A recent study was conducted by Wali Ahmed Usmani, a graduate student in computer science at the University of British Columbia. The researchers conducted a survey of 1,308 American adults and asked them if they had ever snooped on a family member, friend or romantic partner by accessing their Facebook account without their permission.
More than one-in-five (24 percent) of those surveyed answered they have. When asked if they ever had someone close to them access their Facebook without permission, 21 percent said they had.
The access without permission to Facebook accounts was accomplished by using the devices of the person whose account had been entered. Access was usually gained when the owner of the computer or phone left it on logged in to Facebook and then left the immediate area. Such things as passwords or PINS were not needed in gaining access.
While examining Facebook being accessed by insiders, researchers broke the motivation for doing so into five areas; fun, jealousy, curiosity, utility and animosity.

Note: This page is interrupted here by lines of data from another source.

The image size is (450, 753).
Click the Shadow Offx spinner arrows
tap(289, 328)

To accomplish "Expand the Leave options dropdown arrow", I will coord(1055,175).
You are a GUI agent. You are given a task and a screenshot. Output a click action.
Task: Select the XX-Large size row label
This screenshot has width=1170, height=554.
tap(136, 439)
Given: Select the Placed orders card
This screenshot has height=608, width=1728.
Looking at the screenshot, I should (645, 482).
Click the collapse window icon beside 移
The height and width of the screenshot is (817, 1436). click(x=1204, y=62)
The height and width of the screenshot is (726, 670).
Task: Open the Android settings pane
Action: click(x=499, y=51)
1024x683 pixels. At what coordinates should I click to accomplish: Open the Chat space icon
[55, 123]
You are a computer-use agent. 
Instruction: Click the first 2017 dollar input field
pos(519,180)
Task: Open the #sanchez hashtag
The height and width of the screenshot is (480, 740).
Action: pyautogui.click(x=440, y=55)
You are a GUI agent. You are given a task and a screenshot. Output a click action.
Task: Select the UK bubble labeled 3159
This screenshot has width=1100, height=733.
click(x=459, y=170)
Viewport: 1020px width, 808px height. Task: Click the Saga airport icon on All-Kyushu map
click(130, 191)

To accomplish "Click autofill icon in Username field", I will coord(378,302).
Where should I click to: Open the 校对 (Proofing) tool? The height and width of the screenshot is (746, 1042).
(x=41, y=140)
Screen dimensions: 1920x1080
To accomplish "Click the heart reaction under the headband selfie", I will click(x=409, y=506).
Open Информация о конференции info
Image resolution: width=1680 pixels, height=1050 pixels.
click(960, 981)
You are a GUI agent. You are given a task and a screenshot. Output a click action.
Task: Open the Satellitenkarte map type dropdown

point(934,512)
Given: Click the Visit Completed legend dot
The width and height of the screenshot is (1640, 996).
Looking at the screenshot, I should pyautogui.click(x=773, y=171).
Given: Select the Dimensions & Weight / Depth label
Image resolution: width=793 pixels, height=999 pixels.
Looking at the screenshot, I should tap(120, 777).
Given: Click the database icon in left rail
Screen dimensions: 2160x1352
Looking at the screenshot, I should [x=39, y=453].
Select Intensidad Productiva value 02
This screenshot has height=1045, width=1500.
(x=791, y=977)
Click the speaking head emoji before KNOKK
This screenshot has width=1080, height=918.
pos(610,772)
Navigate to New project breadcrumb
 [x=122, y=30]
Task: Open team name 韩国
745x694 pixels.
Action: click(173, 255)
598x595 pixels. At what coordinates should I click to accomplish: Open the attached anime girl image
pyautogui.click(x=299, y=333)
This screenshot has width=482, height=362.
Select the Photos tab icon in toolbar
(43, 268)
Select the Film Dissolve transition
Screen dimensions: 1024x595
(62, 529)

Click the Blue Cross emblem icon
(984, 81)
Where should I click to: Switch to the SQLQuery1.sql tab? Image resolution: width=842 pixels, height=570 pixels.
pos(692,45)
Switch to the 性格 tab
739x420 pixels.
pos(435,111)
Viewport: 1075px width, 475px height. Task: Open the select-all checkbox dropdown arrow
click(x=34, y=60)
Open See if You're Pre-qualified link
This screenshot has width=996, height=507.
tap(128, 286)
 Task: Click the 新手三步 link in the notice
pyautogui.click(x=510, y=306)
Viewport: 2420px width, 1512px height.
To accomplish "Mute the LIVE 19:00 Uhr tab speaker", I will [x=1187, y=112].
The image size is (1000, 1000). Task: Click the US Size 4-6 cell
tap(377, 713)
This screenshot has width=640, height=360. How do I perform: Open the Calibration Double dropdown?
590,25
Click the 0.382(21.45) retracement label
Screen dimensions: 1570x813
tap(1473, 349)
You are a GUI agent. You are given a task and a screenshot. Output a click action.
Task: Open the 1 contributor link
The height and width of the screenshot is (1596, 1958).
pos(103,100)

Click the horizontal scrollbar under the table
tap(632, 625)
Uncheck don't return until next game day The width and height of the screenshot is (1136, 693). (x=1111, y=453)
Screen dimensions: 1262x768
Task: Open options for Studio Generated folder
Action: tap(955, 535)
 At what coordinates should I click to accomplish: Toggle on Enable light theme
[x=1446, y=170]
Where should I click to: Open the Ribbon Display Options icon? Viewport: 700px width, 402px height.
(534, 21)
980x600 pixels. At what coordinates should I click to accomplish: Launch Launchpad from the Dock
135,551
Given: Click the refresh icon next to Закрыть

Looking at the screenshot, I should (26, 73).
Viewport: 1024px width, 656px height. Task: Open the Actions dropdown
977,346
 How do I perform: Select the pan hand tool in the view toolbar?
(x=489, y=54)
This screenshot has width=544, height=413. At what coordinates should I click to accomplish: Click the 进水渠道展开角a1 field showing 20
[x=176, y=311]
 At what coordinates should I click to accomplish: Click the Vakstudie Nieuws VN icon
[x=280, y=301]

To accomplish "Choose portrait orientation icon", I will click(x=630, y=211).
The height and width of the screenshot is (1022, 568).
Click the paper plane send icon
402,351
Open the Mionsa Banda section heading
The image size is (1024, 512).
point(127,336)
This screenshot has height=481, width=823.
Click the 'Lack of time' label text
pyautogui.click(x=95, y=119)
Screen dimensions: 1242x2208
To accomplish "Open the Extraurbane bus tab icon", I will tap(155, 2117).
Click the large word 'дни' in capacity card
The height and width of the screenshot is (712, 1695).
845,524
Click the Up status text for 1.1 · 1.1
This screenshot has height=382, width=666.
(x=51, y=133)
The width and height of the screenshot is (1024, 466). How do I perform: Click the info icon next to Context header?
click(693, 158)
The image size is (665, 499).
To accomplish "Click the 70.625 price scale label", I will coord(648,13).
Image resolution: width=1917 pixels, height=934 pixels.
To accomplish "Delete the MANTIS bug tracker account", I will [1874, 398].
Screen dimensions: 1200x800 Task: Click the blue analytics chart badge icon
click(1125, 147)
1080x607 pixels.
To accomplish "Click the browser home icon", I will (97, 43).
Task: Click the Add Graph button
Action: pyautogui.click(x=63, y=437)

While some reasons did not result in serious repercussions, others did.
The researchers found most of the time those who gained unauthorized access did something they thought was funny. They would change the user’s profile picture, change the person’s status or enter what they thought was a humorous post. But the consequences were more serious when motivated by jealousy. One of the paper’s authors, Professor Ivan Beschastnikh, said those whose motivation is jealousy plan their actions carefully and usually remain on the Facebook account for at least 15 minutes. In many instances, the act results in the termination of the relationship. Some unauthorized entries into Facebook result in criminal charges.
The report states unauthorized use by insiders is so numerous ways must be found to prevent this type of entry and report it to the owner of the account. People are encouraged to change their passwords frequently and use an authenticator. And people should never give anyone else their passwords. The study’s authors suggest installing a passive log that would record the amount of time browsing took place. This would not stop anyone from using another person’s Facebook account but might serve as a deterrent.
In the end, there is only one solution to stop attacks from insiders; always log out when you leave your device.